[Exercise objective] Examine the entries below, count the lines holding the string "dropdown", and respond with the number only.

[Entries supplied]
========
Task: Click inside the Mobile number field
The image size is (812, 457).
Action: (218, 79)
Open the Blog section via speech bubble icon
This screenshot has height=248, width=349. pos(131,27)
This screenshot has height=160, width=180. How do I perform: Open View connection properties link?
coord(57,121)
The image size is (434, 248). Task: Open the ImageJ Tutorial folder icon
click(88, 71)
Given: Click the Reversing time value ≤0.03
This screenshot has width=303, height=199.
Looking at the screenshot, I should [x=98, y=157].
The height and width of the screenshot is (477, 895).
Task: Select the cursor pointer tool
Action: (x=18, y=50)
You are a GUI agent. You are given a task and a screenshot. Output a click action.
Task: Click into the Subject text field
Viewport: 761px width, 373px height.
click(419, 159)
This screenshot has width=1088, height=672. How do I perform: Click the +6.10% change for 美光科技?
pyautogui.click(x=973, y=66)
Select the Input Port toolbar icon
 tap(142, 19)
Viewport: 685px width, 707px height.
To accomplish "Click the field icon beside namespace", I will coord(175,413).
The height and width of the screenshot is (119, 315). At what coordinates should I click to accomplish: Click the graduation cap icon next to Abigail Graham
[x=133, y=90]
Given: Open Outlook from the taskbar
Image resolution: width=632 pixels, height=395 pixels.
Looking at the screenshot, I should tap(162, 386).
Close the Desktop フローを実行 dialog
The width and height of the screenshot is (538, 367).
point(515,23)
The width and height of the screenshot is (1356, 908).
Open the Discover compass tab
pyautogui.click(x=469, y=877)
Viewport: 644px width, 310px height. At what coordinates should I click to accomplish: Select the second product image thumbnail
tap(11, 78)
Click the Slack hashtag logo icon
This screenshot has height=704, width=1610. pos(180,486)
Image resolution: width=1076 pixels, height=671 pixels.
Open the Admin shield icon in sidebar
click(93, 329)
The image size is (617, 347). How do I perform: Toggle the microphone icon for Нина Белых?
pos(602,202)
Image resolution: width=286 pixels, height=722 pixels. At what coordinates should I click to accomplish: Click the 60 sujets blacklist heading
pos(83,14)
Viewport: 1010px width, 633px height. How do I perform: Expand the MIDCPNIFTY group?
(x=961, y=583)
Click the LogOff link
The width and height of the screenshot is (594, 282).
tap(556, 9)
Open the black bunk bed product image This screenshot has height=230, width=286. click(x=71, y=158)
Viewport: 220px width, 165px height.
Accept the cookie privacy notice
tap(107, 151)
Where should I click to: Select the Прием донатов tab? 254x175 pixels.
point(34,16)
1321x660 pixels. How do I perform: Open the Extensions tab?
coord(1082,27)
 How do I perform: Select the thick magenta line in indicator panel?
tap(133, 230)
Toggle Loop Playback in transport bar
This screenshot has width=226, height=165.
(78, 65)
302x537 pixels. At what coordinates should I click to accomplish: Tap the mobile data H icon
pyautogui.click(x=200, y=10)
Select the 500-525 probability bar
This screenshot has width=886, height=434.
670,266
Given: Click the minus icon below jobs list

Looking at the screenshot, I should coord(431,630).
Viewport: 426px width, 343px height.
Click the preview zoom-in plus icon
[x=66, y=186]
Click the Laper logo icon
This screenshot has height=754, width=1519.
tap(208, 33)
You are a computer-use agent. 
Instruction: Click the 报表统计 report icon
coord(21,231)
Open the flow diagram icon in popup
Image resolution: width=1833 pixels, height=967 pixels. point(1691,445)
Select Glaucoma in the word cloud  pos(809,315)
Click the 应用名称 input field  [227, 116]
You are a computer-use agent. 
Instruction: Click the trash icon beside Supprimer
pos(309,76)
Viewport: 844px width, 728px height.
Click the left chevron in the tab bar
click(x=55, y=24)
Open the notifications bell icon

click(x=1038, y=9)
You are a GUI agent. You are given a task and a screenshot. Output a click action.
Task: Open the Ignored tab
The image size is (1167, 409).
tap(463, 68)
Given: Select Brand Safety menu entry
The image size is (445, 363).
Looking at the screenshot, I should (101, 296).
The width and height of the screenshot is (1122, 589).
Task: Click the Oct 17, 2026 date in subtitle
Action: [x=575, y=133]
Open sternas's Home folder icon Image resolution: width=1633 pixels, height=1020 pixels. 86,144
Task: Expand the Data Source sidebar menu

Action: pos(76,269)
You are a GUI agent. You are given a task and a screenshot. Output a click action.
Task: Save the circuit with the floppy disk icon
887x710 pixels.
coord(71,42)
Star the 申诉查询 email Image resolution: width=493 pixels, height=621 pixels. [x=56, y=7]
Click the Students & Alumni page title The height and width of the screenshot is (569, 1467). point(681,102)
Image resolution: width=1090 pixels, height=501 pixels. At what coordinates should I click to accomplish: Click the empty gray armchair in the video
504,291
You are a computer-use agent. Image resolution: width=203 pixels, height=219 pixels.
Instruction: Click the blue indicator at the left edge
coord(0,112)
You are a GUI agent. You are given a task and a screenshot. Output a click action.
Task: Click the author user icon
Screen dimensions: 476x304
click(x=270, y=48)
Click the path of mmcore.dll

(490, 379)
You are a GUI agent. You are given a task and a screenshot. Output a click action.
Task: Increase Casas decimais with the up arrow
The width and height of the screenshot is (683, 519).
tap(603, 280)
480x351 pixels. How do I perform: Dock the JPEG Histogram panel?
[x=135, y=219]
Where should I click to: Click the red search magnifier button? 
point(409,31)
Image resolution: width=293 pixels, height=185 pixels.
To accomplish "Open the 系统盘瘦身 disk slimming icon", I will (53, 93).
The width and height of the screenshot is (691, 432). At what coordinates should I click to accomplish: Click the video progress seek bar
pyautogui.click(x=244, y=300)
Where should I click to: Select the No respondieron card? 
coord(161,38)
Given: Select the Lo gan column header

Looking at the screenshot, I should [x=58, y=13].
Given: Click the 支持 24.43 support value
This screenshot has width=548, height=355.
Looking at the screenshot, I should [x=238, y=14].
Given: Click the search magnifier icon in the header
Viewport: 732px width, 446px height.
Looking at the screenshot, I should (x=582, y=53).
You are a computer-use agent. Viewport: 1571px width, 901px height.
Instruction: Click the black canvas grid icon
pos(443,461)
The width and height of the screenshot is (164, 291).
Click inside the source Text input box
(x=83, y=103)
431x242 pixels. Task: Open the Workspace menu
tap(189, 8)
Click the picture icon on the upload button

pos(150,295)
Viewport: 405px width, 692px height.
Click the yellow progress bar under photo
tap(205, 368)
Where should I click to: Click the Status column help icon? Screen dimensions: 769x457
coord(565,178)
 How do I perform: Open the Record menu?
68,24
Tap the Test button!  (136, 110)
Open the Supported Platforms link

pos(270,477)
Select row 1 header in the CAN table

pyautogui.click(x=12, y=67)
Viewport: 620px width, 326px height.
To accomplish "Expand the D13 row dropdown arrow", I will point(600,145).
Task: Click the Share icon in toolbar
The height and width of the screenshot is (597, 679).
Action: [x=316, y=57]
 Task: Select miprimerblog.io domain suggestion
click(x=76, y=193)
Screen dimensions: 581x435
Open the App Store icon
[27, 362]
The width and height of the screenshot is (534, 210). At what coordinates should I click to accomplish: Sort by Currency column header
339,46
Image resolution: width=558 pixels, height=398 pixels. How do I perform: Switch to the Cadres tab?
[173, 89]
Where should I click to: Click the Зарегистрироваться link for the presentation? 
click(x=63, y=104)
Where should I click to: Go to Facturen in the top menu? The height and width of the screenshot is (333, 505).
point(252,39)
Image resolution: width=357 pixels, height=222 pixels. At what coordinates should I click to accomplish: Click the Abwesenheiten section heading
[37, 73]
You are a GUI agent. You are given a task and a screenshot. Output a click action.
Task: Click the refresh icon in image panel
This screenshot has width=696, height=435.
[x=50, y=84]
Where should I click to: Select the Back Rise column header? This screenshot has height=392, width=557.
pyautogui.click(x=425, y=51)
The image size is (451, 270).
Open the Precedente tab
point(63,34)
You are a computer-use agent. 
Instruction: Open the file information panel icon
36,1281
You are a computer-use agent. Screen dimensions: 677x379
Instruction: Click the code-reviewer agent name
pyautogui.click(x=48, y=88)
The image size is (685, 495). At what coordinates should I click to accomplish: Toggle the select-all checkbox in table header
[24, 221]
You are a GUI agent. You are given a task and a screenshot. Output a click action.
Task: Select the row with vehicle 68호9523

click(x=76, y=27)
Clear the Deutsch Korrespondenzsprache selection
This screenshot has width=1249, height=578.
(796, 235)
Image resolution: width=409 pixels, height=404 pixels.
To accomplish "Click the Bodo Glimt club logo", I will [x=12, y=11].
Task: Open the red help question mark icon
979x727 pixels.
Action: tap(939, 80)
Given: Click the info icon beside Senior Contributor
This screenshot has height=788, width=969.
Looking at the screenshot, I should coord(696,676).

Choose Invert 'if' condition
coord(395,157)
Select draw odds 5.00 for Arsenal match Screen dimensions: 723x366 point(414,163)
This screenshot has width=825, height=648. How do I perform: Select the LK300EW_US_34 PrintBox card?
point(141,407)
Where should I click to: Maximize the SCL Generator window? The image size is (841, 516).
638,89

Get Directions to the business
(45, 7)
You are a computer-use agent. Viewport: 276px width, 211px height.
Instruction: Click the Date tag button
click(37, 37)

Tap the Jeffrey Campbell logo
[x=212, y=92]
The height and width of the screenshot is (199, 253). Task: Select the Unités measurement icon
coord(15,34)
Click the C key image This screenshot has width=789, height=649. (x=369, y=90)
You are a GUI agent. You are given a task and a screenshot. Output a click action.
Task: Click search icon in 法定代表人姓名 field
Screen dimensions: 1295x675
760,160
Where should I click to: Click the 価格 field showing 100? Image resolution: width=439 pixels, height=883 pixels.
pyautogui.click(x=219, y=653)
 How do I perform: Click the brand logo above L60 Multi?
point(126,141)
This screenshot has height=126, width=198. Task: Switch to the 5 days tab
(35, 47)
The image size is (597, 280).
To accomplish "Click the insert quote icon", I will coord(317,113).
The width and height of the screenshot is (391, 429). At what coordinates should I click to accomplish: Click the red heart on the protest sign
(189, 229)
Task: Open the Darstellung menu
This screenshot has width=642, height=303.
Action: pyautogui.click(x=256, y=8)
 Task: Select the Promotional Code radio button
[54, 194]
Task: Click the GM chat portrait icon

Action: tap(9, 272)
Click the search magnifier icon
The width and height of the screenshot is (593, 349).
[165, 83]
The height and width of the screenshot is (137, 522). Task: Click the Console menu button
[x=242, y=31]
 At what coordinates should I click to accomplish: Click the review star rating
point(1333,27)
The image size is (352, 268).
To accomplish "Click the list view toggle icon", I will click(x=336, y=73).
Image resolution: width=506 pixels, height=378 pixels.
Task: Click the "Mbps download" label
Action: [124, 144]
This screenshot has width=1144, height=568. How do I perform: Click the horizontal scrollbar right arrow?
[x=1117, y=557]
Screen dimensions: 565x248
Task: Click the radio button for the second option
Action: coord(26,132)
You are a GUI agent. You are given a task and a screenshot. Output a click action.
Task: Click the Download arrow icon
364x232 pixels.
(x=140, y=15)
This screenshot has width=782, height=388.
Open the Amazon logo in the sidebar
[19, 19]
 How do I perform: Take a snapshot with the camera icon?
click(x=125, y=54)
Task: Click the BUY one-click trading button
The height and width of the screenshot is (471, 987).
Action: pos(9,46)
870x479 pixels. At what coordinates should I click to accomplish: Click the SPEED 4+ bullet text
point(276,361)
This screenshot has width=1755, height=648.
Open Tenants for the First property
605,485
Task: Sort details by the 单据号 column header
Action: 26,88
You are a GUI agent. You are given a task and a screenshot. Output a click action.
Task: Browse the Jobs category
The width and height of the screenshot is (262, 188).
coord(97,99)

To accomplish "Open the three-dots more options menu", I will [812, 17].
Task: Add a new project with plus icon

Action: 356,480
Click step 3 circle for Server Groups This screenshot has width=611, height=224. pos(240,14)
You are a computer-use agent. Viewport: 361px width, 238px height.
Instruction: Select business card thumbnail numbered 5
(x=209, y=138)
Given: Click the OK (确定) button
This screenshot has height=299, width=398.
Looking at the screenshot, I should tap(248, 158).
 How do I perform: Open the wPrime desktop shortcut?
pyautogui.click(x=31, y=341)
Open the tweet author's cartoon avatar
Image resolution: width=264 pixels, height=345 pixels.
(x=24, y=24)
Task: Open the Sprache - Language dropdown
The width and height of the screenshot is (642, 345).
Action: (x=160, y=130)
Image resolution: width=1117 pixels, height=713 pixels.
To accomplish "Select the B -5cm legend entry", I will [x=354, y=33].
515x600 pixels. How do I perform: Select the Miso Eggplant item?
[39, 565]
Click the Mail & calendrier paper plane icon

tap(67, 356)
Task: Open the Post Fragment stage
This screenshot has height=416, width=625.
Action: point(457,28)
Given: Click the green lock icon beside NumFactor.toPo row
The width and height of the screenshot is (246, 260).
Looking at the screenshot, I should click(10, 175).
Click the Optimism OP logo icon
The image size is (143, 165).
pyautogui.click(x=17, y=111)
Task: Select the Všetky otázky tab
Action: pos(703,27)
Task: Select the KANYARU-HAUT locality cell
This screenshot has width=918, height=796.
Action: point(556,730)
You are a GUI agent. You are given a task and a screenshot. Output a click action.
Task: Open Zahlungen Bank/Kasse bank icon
========
[Response for this exercise] 2